Breaking News
More () »

Family demands change to e-scooter rules during vigil for man killed while riding

His family and friends want to see changes in scooter regulations

ATLANTA — Candles, blue balloons and the hope of change - all in honor of Eric Amis, more commonly known by his friends and family as "EJ." The 20-year-old was hit and killed while riding on a dockless electric scooter last week, according to Atlanta Police.

It happened at the intersection of West Lake Avenue and Browning Street on Wednesday. On Thursday night, family and friends held a vigil in the same place as the deadly incident. 

“We do believe in our hearts that if it had not been the law - that he would have to take that scooter and put in the street - that he would be alive today," Amis' uncle, David Roy, told 11Alive's Elwyn Lopez.

Police said the victim was leaving the West Lake MARTA station when a red Cadillac hit him. The driver told police the man on the e-scooter appeared at the last second and that she tried to avoid hitting him, but was unable to do so. 

PREVIOUS: Man killed while riding e-scooter

Roy remembered Aims as a "wonderful, vivacious" young man. 

“He was quiet, conservative, hard working," Roy said. 

Roy said the scooters are dangerous and shouldn't be on the street. 

“They need to be banned.

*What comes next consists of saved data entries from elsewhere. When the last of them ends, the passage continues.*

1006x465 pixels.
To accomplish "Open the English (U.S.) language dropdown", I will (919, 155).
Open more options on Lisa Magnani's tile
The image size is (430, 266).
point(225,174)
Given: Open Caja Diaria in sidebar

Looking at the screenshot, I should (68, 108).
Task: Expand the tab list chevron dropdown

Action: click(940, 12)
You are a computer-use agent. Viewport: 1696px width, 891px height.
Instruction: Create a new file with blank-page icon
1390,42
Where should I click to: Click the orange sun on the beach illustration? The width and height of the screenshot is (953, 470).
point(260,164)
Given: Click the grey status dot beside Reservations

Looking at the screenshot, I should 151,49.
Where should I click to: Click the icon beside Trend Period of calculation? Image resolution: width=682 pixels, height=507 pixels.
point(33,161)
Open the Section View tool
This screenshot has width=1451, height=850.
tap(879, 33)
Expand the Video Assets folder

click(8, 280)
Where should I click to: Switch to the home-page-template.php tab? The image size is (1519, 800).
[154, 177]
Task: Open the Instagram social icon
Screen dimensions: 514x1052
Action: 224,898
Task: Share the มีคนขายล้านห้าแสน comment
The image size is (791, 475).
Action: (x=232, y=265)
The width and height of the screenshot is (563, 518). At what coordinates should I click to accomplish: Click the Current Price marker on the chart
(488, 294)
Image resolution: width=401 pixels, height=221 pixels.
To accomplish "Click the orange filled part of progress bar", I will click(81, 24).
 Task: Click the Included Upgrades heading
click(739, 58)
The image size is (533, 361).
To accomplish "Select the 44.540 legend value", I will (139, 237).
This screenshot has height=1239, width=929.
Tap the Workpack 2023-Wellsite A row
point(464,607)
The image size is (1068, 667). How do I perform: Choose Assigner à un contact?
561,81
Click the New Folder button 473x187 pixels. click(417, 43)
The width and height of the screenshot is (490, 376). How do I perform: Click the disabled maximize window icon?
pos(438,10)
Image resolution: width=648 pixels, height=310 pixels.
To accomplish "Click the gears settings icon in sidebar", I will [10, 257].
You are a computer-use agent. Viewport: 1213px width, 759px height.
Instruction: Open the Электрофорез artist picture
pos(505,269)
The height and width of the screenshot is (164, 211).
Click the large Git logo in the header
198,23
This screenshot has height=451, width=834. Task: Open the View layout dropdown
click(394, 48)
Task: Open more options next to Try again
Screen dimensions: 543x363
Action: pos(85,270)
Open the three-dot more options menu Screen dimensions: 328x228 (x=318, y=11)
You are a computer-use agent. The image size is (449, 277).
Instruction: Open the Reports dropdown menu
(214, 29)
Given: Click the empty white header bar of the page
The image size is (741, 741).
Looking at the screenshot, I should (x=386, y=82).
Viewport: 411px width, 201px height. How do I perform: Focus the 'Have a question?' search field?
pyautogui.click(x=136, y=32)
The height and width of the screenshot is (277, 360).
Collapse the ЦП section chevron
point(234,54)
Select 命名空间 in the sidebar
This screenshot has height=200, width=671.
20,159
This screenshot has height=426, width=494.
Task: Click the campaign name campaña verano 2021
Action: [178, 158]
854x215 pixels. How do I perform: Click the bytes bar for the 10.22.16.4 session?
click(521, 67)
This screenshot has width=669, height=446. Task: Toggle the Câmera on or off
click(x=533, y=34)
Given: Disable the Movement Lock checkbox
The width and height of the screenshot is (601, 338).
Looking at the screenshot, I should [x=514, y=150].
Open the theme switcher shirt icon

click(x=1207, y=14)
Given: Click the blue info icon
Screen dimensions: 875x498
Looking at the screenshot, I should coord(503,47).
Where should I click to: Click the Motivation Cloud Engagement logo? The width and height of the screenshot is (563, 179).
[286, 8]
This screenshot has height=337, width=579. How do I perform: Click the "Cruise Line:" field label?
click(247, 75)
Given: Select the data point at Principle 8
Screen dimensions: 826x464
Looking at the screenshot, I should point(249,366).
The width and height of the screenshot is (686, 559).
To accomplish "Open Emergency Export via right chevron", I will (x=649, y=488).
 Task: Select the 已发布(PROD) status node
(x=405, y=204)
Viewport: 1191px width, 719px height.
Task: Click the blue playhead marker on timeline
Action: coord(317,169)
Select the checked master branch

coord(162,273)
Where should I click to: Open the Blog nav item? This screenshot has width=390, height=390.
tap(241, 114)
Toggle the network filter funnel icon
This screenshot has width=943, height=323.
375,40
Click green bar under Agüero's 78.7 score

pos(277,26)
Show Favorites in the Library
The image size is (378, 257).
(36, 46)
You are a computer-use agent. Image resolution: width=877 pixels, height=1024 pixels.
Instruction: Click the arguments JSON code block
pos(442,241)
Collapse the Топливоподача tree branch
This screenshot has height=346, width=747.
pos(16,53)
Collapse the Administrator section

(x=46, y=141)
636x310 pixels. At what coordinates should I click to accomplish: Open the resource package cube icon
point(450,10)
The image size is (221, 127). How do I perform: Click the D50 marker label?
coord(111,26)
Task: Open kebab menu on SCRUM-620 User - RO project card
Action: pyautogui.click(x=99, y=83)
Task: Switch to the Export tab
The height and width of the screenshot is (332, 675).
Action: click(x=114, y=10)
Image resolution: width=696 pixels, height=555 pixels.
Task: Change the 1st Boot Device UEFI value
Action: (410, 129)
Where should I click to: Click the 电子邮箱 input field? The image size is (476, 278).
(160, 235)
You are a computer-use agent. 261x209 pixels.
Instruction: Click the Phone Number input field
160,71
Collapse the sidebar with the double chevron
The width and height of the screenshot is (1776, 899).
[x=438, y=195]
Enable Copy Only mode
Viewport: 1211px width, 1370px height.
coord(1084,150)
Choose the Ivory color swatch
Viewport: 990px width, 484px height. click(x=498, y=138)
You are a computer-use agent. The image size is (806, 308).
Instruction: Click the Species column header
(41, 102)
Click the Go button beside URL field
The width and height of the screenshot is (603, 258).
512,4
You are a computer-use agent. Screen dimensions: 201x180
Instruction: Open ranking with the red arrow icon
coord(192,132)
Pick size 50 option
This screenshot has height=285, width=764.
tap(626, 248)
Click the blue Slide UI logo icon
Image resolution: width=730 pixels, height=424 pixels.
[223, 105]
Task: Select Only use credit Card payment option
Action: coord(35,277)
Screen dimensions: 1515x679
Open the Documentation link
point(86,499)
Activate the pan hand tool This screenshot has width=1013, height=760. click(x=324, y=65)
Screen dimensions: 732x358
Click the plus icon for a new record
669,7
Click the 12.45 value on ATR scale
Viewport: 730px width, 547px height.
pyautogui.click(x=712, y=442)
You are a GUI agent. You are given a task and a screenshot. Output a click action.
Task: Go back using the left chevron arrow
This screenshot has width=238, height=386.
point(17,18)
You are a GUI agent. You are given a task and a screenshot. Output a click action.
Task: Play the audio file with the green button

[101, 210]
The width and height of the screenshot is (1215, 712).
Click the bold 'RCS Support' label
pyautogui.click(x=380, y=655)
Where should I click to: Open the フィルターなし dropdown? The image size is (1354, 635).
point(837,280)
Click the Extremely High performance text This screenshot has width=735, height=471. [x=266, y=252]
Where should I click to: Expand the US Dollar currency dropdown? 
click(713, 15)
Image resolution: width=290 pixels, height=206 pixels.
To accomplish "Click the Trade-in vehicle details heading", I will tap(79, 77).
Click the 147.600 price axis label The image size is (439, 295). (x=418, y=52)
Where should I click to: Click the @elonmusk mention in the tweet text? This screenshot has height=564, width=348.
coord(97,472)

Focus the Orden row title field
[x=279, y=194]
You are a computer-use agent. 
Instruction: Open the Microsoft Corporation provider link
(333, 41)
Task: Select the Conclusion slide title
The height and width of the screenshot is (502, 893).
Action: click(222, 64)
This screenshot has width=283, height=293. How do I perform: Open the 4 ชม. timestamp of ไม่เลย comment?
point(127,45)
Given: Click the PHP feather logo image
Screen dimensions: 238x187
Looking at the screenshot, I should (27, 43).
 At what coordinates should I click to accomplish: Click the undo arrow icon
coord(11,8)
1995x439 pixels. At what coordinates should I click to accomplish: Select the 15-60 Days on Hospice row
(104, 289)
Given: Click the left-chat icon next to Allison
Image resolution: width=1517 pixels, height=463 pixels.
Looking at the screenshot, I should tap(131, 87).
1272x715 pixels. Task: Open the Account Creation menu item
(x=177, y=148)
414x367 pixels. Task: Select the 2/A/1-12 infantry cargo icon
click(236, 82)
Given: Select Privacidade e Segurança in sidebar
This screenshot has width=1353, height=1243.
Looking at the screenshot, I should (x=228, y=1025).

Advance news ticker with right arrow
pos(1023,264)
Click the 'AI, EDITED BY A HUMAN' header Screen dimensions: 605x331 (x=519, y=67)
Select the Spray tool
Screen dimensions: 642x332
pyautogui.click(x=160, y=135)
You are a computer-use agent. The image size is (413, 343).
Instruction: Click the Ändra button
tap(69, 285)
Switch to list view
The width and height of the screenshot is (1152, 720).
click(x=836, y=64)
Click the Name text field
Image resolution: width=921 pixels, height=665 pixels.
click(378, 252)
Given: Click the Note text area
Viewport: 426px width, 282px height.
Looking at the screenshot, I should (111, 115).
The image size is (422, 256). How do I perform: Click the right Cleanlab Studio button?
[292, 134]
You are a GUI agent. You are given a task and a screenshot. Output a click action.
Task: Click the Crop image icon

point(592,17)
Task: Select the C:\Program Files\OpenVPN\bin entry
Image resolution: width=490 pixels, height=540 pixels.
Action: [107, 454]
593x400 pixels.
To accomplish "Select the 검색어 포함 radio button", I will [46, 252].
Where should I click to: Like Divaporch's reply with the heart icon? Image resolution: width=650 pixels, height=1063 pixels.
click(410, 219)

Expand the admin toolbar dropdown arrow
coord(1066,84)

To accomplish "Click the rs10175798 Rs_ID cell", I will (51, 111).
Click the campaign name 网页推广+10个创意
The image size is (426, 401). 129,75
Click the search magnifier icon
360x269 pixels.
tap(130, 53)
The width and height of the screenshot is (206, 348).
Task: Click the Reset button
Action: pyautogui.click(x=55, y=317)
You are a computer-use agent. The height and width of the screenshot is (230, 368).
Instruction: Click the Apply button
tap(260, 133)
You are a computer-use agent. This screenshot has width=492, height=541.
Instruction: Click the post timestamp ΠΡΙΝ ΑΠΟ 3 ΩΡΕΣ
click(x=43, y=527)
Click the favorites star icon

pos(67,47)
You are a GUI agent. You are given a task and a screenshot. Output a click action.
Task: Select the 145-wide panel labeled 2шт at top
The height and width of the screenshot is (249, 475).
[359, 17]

We want the scooters banned," Roy said into a megaphone at the vigil. 

VERIFY: Who is liable if someone gets hurt on a scooter? 

Amis' father says his son was coming back home from work at the Marriott in Downtown Atlanta. 

“He just had his uniform on, right down the street, and then the worst happened," he said, adding, "he is the first person to die on a scooter in Atlanta, Georgia, so it’s history in itself, and it won’t be vain.”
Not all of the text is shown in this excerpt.